Vestas has dumped its long-serving chief executive Ditlev Engel. Anti-wind groups may think this a cause for celebration, but his dedication to growing wind power will live on.

Ditlev Engel, chief executive since 2005 of leading wind turbine manufacturer Vestas, has been dumped. He has been replaced by Anders Runevad, a regional boss for Swedish telecoms equipment maker Ericsson.

No doubt the anti-wind movement will try to construe this as a sign of the inevitable death of wind power and Vestas. But our charts of the week, from Swedish Merchant Bank SEB, illustrate that any decline is more the result of a switch in the wind power market from dramatic growth to maturity, a lifecycle common to many products.

Firstly, the reality was that Vestas was caught unprepared and exposed when the Global Financial Crisis hit. Its shares plummeted 96 per cent from 2008-2012 as it struggled to switch from a company accustomed to double digit annual market growth, to one where sales more closely tracked the overall economy.  

Yet in the past 12 months Vestas shares have staged a significant rally, as illustrated below. In addition Vestas has not been the only wind turbine manufacturer whose share price has risen. In combination with Vestas the share prices of specialist wind turbine producers Nordex and Gamesa have risen an average of 220 per cent in 2013. So the market appears to have some faith in wind power’s prospects.

Share price performance of Vestas over 12 months to July 2013.

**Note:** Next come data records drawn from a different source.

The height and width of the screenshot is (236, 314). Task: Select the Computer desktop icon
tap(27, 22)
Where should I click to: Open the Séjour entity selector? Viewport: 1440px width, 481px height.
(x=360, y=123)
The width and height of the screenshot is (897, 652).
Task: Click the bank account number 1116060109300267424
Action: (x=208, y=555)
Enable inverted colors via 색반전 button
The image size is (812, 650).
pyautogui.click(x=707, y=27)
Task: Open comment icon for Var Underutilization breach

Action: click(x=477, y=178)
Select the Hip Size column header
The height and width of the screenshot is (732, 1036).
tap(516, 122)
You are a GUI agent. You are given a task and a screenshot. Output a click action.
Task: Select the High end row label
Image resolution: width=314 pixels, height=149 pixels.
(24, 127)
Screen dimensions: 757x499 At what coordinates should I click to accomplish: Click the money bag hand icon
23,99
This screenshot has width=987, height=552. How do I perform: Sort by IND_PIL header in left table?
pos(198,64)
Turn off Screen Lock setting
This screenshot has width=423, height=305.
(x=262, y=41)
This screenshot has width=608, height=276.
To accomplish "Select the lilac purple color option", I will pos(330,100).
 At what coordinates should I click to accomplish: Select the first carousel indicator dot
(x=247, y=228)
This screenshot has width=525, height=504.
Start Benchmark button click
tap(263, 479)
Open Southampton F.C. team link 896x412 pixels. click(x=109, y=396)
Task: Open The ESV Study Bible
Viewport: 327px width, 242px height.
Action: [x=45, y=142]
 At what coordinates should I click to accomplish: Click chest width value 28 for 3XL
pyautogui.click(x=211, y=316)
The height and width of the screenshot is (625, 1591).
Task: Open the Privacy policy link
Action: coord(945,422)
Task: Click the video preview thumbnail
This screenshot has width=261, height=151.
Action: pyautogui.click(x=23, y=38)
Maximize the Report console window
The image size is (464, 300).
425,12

Graph for Vestas CEO dumped but legacy to stay

Source: Daniel Patterson (2013) Vestas – Turnaround Underway, demand up next, SEB Equity Research

A large part of this rally in share prices comes down to wind turbine manufacturers undertaking some painful restructuring as part of a shift in focus to profit margin rather than sales and revenue growth. In the years prior to the Global Financial Crisis wind turbines producers were all about growth and market share. With annual growth in turbine installations of around 20 per cent, it was all about keeping up with demand rather than keeping costs down. But as illustrated in the chart below this rapid growth came to an abrupt end in 2010 as the GFC bit on turbine orders.

Graph for Vestas CEO dumped but legacy to stay

Source: Daniel Patterson (2013) Vestas – Turnaround Underway, demand up next, SEB Equity Research

This was even worse for Western turbine producers such as Vestas, who had few sales into an increasingly important Chinese market (the light blue segment in the chart), which has been dominated by domestic producers. There was some relief in 2012 with a surge in installations in the US before the expiry of the wind tax credit. But the US market subsequently dropped off a cliff in 2013, taking the global market with it.

Vestas wasn’t prepared for the slowdown. Heading into 2008, Vestas had 15,305 workers. But by 2010, in spite of the market contraction, it had lifted to 23,252. What’s more it pushed ahead with production expansions, opening its first US factory in 2008 and in 2009 announcing plans to hire 5000 new workers in the US and China.

The company consequently hit serious financial difficulties in spite of maintaining a dominant position in the market. Progressively, those overseeing the company were pushed out, including the chairman and deputy chairman as well as two financial officers. And now is the turn of the long-serving chief executive.  

According to the current Vestas’ chairman, Bert Nordberg: “We feel that after 8½ years [with Engel] we are looking for a tweak of the culture and more focus on profitability, and a future without surprises.”

In the end Ditlev Engel and his company, Vestas, have transformed wind power from something mocked as a token green gesture into a serious player in the power generation sector. Last year wind power was the No.1 source of new power generation capacity installed in the US; greater than gas, despite the excitement surrounding the shale gas boom.  

Wind has achieved similar levels of dominance in Europe. Provided the Australian Renewable Energy Target isn’t neutered it will also dominate new power generation in Australia, too.

While Ditlev Engel may be gone from Vestas, the legacy of his company is here to stay.